### TASK STATEMENT
Print the listing below word for word, leaving out the pictures.

### DATA EXCERPTS
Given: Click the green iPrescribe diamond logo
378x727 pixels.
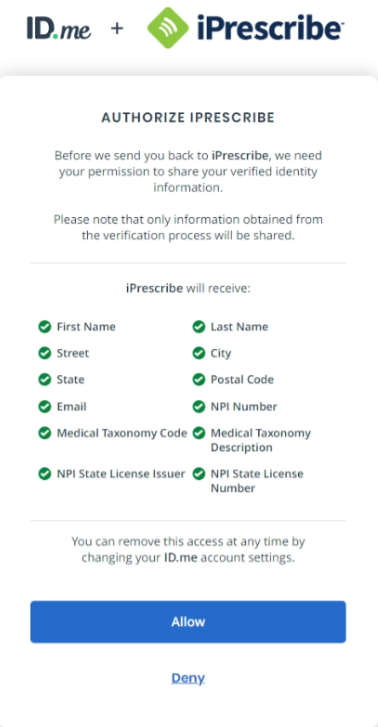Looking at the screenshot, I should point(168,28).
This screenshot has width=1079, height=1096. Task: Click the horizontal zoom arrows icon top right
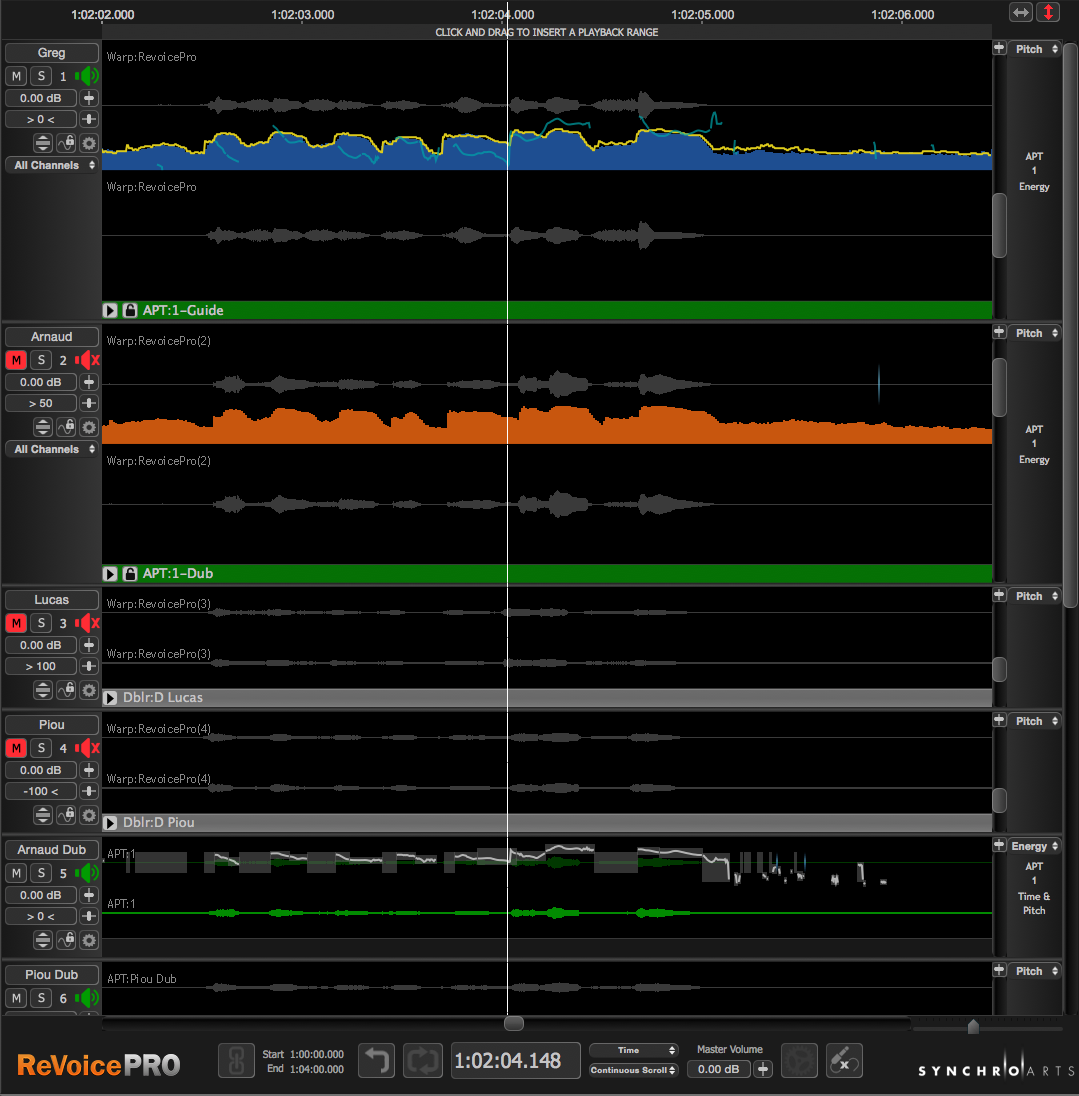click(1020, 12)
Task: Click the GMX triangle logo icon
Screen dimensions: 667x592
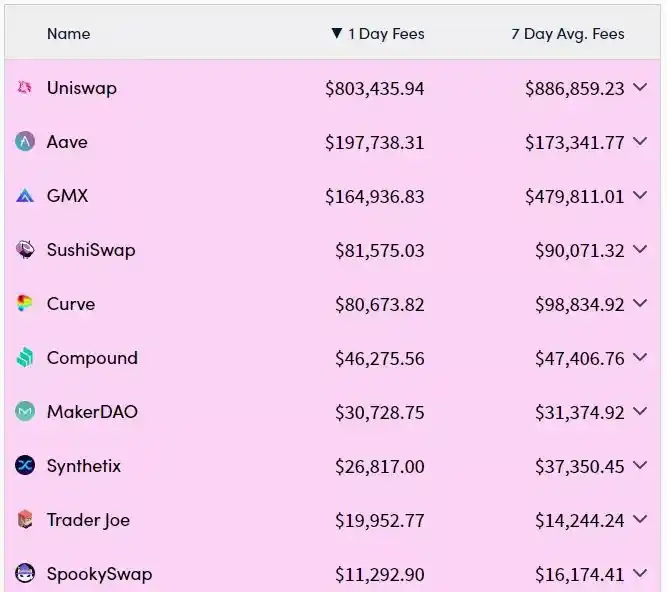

### CORRECT OUTPUT
Given: Click the green iPrescribe diamond logo
378x727 pixels.
Looking at the screenshot, I should point(168,28).
This screenshot has width=1079, height=1096. Task: Click the horizontal zoom arrows icon top right
click(1020, 12)
Task: Click the GMX triangle logo icon
Screen dimensions: 667x592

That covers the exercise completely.